The pg_auto_failover Finite State Machine

Introduction

pg_auto_failover uses a state machine for highly controlled execution. As keepers inform the monitor about new events (or fail to contact it at all), the monitor assigns each node both a current state and a goal state. A node’s current state is a strong guarantee of its capabilities. States themselves do not cause any actions; actions happen during state transitions. The assigned goal states inform keepers of what transitions to attempt.

Example of state transitions in a new cluster

A good way to get acquainted with the states is by examining the transitions of a cluster from birth to high availability.

After starting a monitor and running keeper init for the first data node (“node A”), the monitor registers the state of that node as “init” with a goal state of “single.” The init state means the monitor knows nothing about the node other than its existence because the keeper is not yet continuously running there to report node health.

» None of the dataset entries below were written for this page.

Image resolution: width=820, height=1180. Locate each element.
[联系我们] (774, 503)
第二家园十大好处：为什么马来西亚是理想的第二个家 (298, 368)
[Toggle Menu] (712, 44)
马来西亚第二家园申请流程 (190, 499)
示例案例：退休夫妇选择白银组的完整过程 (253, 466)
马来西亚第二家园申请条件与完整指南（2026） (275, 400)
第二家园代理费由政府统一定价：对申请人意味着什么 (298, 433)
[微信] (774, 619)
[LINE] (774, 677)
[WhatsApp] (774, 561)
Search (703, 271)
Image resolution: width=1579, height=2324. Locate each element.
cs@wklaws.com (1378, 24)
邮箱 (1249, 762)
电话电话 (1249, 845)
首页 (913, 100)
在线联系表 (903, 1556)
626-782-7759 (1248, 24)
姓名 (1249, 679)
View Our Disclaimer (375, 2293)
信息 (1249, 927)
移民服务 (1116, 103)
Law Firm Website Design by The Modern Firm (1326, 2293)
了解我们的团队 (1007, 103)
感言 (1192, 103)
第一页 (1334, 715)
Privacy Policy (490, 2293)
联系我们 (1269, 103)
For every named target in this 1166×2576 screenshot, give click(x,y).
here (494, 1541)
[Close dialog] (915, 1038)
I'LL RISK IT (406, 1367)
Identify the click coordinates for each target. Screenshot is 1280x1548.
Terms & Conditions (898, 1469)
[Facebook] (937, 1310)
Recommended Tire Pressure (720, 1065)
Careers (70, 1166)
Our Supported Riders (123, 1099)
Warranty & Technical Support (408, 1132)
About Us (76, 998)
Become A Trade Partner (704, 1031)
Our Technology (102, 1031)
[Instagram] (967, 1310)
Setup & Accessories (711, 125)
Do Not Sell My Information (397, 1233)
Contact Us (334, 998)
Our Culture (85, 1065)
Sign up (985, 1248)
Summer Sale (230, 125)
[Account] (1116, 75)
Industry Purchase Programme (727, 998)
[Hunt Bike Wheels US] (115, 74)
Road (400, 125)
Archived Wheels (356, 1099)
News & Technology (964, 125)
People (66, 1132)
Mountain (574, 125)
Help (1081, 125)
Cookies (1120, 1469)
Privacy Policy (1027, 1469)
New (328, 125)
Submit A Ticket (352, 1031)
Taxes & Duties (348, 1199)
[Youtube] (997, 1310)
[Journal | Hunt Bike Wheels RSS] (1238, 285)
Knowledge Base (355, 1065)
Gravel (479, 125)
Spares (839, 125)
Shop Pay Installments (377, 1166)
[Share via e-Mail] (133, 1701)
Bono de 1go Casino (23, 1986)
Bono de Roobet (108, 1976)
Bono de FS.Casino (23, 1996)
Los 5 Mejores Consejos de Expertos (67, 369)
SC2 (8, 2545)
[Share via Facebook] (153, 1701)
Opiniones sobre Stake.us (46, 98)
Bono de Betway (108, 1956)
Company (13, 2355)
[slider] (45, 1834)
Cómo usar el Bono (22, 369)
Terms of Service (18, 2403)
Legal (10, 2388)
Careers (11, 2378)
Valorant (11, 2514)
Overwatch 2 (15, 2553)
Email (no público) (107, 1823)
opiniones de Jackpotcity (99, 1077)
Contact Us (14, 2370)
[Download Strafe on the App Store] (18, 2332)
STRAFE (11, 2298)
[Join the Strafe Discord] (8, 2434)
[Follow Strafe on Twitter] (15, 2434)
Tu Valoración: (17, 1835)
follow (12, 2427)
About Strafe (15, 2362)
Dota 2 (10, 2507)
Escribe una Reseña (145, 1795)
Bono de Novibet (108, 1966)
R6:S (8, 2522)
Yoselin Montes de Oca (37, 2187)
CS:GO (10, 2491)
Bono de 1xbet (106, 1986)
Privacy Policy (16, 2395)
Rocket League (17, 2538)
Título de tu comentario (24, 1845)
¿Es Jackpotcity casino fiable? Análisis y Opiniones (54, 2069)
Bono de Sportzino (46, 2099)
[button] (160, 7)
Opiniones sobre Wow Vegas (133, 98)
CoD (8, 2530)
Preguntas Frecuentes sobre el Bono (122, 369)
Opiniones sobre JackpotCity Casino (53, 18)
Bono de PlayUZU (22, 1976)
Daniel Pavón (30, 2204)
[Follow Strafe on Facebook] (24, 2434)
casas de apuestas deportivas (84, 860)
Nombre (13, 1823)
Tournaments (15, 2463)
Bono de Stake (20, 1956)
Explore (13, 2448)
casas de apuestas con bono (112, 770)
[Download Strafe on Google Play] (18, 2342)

Once the keeper runs and reports its health to the monitor, the monitor assigns it the state “single,” meaning it is just an ordinary Postgres server with no failover. Because there are not yet other nodes in the cluster, the monitor also assigns node A the goal state of single – there’s nothing that node A’s keeper needs to change.

As soon as a new node (“node B”) is initialized, the monitor assigns node A the goal state of “wait_primary.” This means the node still has no failover, but there’s hope for a secondary to synchronize with it soon. To accomplish the transition from single to wait_primary, node A’s keeper adds node B’s hostname to pg_hba.conf to allow a hot standby replication connection.

At the same time, node B transitions into wait_standby with the goal initially of staying in wait_standby. It can do nothing but wait until node A gives it access to connect. Once node A has transitioned to wait_primary, the monitor assigns B the goal of “catchingup,” which gives B’s keeper the green light to make the transition from wait_standby to catchingup. This transition involves running pg_basebackup, editing recovery.conf and restarting PostgreSQL in Hot Standby node.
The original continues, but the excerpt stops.